After every execution, SkillShield prints a complete security report:

  ────────────────────────────────────────────────────
  SHIELD REPORT
  ────────────────────────────────────────────────────
  Status: CLEAN EXECUTION

  Pre-Scan Score:  95/100 (APPROVED)
  Network:         0 violations
  Filesystem:      0 violations
  Runtime Threats: 0 detected
  Duration:        1247ms

  Audit Chain:     6 entries
  Latest Hash:     a3f8b2c1d4e5f6a7b8c9...
  Chain Integrity: VERIFIED
  ────────────────────────────────────────────────────

Why Not Just Use...

| Tool | What It Does | What It Doesn't Do | |------|-------------|-------------------| | Snyk agent-scan | LLM judges + regex, pre-install | No runtime enforcement. Scan-only. | | Cisco skill-scanner | YARA + AST + policy engine | No runtime enforcement. Pre-install only. | | NVIDIA OpenShell | Linux runtime sandboxing | Enterprise-only. Linux-only. No pre-scan. | | Aegis | LLM API call proxy | Only intercepts API calls, not filesystem/network. | | rohitg00/skillkit | 46 rules + skill translation | No runtime. No enforcement.

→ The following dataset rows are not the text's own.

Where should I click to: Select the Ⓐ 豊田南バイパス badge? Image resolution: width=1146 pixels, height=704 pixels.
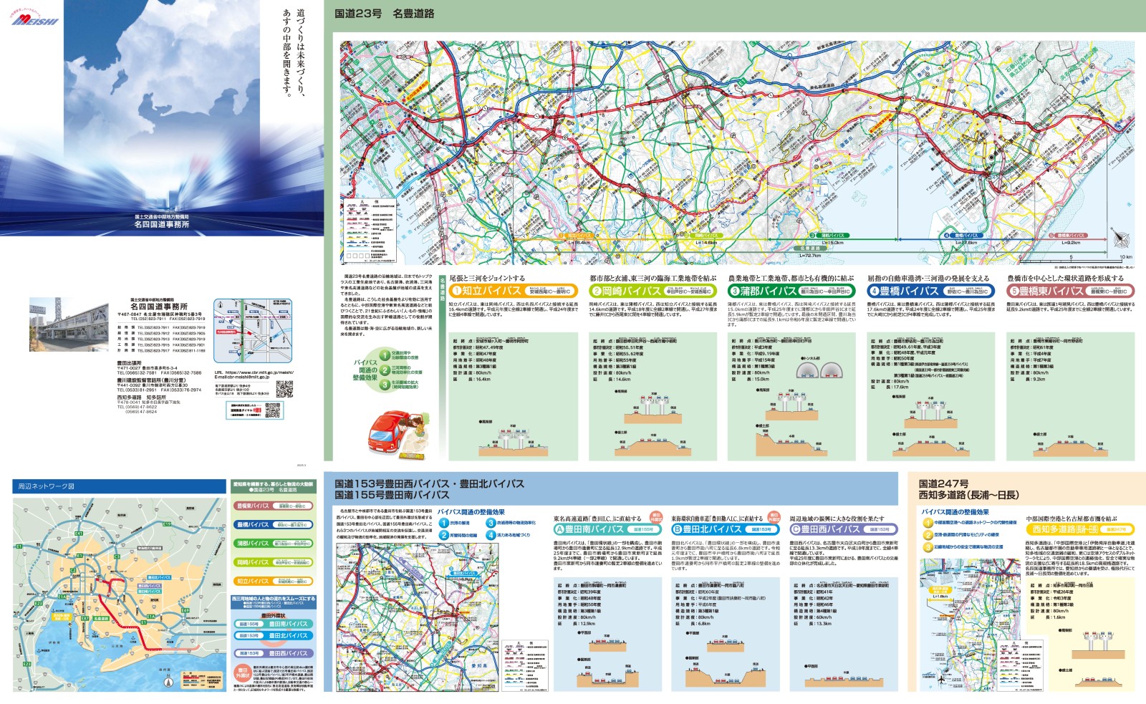click(x=559, y=528)
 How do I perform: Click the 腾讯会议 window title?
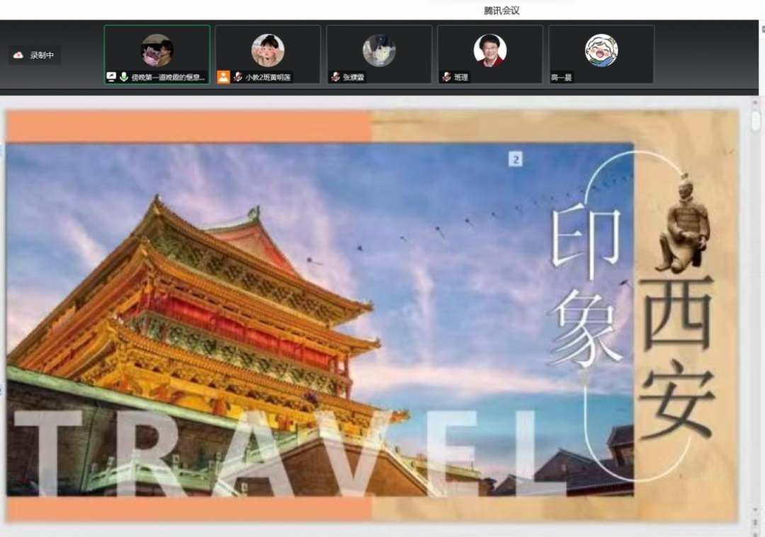(x=502, y=10)
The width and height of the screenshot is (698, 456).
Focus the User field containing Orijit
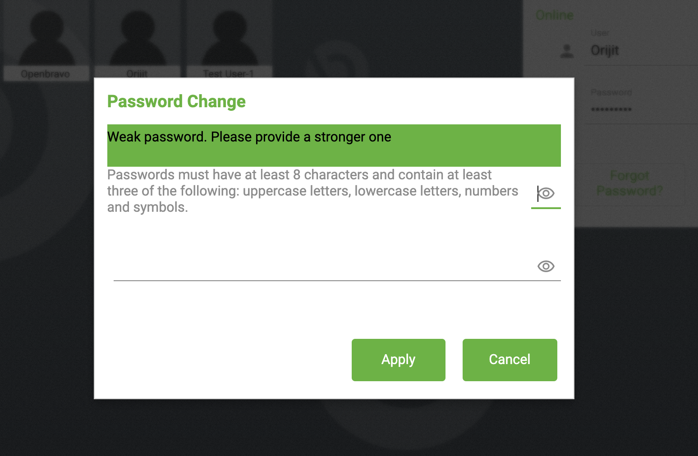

No audit trail. | | SkillShield | Scan + Network + Filesystem + Kill Switch + Audit | The full pipeline in one CLI. Cross-platform. |

Security Badge

Show the world your skills are verified:

skillshield badge my-skill.md                    # Generate badge
skillshield badge my-skill.md --output README.md  # Auto-append to README

| Score | Badge | Status | |-------|-------|--------| | 90-100 | | SAFE | | 80-89 | | APPROVED | | 50-79 | | REVIEW REQUIRED | | 0-49 | | BLOCKED |

Architecture

skillshield/
├── src/
│   ├── guard/          # SkillGuard — 72+ threat patterns, 14 categories
│   ├── shield/         # Runtime enforcement engine
│   │   ├── network-policy.ts   # DNS interception + domain allowlist
│   │   ├── filesystem-jail.ts  # Sensitive path protection + fs monkey-patch
│   │   ├── runtime-monitor.ts  # Kill switch + real-time output scanning
│   │   ├── audit-trail.ts      # SHA-256 hash-chained audit log
│   │   └── index.ts            # SkillShield orchestrator
│   ├── sandbox/        # Process + Docker sandbox with shell:false isolation
│   ├── core/           # SKILL.md parser (Zod validated), runtime engine
│   ├── router/         # Multi-model router — 11 providers, 39+ models
│   ├── cli/            # CLI: scan, run, badge, init, search, install, deploy
│   ├── hub/            # ClawHub client + local skill registry
│   ├── channels/       # WhatsApp, Telegram, Discord, Slack adapters
│   ├── tools/          # Tool system (search, extract, crawl)
│   └── i18n/           # EN, ES, ZH, PT translations
├── .github/workflows/  # GitHub Action for automated scanning
├── examples/           # Example skills
└── tests/              # Test suite

CLI Reference

# Scanning
skillshield scan <skill.md>              # Full security audit
skillshield scan <skill.md> --json       # JSON output for CI/CD

# Runtime (Scan + Shield + Execute)
skillshield run <skill> --input "..."    # Full pipeline
skillshield run <skill> --no-shield      # Scan only, no enforcement
skillshield run <skill> --no-scan        # Skip pre-scan (not recommended)
skillshield run <skill> --timeout 30000  # Custom timeout (ms)
skillshield run <skill> --max-memory 256 # Custom memory limit (MB)
skillshield run <skill> --allow-domains api.openai.com,github.com
skillshield run <skill> --audit-file trail.json
skillshield run <skill> --verbose        # Show all shield activity

# Badge
skillshield badge <skill.md>             # Generate shields.io badge
skillshield badge <skill.md> --output README.md

# Skill management
skillshield init                         # Interactive setup
skillshield search "data analysis"       # Find skills
skillshield install <name>               # Install from hub
skillshield list                         # List installed

Contributing

We welcome contributions! The most impactful areas right now:

New threat patterns — Found a new attack vector? Add it to src/guard/patterns.ts
Shield bypass testing — Try to break the runtime enforcement. If you succeed, file an issue.
CI/CD integrations — GitHub Actions, GitLab CI, Jenkins plugins
Platform-specific enforcement — Windows, macOS, Linux edge cases

git clone https://github.com/artefactforge/skillshield.git
cd skillshield
npm install
npm run build

License

MIT License - See LICENSE for details.

Built by ArtefactForge

The industry invested in watching. We invested in stopping.